──────── Material to process ────────

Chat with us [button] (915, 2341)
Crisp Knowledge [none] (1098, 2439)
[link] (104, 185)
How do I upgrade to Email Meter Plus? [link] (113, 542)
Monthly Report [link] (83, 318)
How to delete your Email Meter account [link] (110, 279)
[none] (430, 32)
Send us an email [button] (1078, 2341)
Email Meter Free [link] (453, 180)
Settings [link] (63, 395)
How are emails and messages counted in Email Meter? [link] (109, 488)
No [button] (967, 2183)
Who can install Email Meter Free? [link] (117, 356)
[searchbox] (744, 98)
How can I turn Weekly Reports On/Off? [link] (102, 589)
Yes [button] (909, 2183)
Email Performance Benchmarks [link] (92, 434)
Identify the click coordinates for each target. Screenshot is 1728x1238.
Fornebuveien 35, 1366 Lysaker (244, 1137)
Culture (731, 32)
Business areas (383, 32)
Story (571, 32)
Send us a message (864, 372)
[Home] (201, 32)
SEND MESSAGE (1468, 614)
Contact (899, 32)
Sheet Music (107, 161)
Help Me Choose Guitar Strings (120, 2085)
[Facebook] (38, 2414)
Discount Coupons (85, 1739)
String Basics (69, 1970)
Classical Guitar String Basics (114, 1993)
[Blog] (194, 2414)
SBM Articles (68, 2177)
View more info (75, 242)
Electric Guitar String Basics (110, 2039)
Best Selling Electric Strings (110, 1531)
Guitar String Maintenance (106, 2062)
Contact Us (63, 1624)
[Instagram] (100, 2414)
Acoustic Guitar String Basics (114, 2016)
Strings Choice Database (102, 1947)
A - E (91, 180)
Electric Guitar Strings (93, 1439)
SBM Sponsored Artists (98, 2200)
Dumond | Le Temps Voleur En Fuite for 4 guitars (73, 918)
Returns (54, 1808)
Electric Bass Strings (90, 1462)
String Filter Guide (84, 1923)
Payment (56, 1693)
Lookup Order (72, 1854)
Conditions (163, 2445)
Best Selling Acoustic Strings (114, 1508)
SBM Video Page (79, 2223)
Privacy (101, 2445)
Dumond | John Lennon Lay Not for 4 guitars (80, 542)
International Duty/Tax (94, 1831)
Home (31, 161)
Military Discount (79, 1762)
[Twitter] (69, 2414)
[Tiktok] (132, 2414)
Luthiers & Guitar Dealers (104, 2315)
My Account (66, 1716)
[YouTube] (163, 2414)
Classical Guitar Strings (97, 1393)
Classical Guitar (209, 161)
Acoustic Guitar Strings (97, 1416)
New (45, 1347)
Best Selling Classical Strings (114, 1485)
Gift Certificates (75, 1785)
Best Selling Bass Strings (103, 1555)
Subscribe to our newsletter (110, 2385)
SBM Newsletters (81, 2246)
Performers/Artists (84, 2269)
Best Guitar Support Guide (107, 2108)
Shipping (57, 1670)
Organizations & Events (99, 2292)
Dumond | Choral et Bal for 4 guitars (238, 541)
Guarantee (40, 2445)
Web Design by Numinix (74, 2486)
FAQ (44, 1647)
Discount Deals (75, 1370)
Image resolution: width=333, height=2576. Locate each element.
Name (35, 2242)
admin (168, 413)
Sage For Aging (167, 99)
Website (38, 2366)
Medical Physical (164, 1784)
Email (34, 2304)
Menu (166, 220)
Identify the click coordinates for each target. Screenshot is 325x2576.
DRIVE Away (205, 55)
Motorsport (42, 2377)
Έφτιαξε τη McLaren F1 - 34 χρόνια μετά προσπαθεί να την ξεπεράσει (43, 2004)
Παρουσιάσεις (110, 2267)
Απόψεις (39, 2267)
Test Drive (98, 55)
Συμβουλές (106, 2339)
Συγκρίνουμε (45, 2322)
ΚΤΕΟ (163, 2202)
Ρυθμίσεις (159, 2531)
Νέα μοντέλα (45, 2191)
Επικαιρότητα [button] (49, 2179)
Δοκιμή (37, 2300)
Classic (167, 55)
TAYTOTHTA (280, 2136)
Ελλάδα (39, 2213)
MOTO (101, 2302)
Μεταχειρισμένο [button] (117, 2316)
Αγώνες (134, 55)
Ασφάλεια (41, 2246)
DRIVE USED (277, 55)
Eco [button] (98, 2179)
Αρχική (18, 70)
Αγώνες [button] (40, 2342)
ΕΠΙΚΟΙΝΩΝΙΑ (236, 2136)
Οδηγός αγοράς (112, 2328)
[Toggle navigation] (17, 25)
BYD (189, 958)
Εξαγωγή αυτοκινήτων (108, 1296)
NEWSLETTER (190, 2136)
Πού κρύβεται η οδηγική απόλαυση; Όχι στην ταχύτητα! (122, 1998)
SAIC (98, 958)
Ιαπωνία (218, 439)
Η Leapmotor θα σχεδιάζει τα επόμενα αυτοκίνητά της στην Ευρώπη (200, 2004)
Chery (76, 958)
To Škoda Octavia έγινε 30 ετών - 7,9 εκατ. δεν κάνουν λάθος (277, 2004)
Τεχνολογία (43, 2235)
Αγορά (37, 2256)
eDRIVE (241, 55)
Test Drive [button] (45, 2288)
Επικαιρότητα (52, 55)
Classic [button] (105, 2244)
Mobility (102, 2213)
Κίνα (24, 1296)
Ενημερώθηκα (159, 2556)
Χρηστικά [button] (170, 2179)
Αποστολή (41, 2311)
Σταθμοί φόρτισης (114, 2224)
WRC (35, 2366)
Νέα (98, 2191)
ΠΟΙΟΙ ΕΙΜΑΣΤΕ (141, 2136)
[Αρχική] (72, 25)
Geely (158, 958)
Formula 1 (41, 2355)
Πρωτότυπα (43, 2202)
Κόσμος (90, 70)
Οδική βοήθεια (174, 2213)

────────

§ **What you should do**:
Take exactly the lines from the one containing "Dumond | Le" through the one containing "[Tiktok] (132, 2414)" in the data above, and output them with nothing added.

§ **Your response**:
Dumond | Le Temps Voleur En Fuite for 4 guitars (73, 918)
Returns (54, 1808)
Electric Bass Strings (90, 1462)
String Filter Guide (84, 1923)
Payment (56, 1693)
Lookup Order (72, 1854)
Conditions (163, 2445)
Best Selling Acoustic Strings (114, 1508)
SBM Video Page (79, 2223)
Privacy (101, 2445)
Dumond | John Lennon Lay Not for 4 guitars (80, 542)
International Duty/Tax (94, 1831)
Home (31, 161)
Military Discount (79, 1762)
[Twitter] (69, 2414)
[Tiktok] (132, 2414)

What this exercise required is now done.